Okay, that’s fair. I also take your point above about how the whole system is created by sociopathy and greed. I’d like that to stop, but I don’t think preservatives in vaccines are a unique feature in that battle. Everyone in the world could be fed and housed too, and probably we could all have iPods, if we didn’t have to funnel so much of our resources into a phantom economy of high-score boards for bored sociopaths.
I think the pharmaceutical company representatives you mention uncritically accept their own "lies’ (it’s not really a lie if you believe it…) about costs of bringing drugs to the market and so on, ignoring how much of those costs are propped up by the rest of society. Rich people constantly talk as if they made it all on their own, because they genuinely think they hit that proverbial triple, and most not-rich people essentially agree.

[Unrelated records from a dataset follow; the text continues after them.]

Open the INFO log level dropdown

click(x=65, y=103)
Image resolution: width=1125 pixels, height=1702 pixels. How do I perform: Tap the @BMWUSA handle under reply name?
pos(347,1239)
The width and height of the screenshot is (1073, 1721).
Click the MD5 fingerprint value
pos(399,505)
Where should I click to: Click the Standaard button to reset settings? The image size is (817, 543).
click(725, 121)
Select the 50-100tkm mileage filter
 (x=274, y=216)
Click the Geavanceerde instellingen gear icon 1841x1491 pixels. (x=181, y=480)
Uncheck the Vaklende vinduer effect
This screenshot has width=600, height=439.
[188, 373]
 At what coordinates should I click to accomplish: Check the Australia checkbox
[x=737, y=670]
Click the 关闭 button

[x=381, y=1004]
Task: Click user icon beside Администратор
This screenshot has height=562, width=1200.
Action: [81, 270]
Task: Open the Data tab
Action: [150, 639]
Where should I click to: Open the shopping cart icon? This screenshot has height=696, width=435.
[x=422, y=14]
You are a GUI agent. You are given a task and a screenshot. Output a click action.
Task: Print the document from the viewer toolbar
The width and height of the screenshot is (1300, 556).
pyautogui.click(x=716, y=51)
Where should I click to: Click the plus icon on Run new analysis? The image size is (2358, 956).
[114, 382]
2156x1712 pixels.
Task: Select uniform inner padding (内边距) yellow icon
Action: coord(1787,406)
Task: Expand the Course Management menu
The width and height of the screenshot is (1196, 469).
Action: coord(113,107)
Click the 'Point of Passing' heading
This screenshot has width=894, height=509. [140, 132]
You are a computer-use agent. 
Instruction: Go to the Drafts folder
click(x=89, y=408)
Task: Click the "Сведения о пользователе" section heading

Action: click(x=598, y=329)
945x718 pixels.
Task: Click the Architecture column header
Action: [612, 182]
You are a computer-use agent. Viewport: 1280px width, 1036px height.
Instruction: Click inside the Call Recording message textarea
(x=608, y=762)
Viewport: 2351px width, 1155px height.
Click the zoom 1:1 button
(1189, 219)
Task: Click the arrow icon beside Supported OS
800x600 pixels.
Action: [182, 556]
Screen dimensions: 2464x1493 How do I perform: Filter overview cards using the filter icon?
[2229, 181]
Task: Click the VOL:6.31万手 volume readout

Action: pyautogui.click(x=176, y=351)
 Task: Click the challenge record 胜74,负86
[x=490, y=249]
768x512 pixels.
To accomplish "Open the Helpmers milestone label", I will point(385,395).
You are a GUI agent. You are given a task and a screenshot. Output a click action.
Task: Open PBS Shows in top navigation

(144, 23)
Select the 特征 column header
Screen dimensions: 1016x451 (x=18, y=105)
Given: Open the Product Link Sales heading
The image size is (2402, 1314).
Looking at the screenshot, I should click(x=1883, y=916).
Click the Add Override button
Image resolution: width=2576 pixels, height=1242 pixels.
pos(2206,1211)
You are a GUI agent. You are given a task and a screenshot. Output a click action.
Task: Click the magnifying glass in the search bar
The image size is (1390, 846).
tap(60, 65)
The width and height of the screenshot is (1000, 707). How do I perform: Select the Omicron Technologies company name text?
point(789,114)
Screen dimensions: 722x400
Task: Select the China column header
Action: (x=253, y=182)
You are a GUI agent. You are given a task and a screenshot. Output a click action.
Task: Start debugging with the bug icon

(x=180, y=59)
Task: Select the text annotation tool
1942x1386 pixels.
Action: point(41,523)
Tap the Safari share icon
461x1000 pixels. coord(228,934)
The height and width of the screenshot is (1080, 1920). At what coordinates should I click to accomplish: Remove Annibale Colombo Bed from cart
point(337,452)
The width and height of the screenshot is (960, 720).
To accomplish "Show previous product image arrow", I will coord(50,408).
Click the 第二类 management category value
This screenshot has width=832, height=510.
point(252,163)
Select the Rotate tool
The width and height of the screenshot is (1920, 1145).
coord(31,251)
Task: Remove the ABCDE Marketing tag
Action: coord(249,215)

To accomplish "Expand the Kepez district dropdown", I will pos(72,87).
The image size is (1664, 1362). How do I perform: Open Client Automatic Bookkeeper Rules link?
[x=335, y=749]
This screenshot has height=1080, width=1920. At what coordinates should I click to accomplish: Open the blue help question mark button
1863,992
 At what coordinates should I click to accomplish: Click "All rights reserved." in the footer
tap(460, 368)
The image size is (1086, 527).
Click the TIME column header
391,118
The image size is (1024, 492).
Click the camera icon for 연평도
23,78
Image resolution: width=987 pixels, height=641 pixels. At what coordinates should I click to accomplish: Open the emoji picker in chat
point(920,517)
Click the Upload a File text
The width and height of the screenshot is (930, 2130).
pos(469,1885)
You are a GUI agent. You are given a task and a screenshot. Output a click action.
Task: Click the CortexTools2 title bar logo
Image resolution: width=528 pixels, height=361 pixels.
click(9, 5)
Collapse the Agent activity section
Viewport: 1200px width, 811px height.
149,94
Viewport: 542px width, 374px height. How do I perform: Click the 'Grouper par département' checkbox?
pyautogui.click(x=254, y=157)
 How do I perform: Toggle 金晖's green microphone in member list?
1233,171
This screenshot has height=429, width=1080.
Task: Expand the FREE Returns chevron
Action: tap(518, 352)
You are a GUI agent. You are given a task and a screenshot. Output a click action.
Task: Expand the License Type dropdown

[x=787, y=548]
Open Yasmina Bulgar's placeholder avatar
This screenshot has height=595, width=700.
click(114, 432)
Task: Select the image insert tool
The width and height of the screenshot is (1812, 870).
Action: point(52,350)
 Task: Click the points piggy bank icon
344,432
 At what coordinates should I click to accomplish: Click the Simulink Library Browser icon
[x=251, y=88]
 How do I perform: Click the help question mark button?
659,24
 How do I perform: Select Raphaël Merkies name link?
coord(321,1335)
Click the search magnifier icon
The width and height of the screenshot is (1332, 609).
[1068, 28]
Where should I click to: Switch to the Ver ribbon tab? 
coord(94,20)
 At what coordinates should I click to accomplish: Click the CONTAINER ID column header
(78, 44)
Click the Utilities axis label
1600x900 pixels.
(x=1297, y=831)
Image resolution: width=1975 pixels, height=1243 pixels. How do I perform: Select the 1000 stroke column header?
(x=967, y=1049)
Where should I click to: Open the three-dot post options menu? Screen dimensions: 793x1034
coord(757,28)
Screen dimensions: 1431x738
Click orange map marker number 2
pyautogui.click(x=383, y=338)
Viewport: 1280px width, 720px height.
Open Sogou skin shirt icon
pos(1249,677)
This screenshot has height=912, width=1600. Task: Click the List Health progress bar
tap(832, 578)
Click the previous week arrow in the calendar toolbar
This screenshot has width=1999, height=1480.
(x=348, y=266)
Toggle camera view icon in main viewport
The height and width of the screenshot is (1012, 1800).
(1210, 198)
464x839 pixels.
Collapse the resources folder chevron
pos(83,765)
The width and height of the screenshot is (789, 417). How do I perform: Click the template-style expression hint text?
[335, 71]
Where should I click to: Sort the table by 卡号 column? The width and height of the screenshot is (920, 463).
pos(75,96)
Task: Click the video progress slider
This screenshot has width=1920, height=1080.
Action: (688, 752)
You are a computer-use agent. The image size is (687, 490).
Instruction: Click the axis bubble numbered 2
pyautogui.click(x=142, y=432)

I’d like a revolution, but in the meantime cheaper things usually mean more people can get them, whether that’s vaccines, rice or baby clothes. If 20 people don’t get vaccinated because it is too expensive then they got screwed by a system that denies them important things because giving them those things doesn’t sufficiently enrich some already rich guy (and they probably are getting screwed by that system all day every day). But they also got screwed because the price went up for whatever reason the price went up from an inside-system perspective.
America is a really weird place where you have first world nations down the street from third world nations. It’s unforgivable that people have to make terrible life and death decisions for their families over problems that could be solved for an insignificant fragment of the nation’s wealth, but they do. That’s a much bigger problem than ethyl mercury.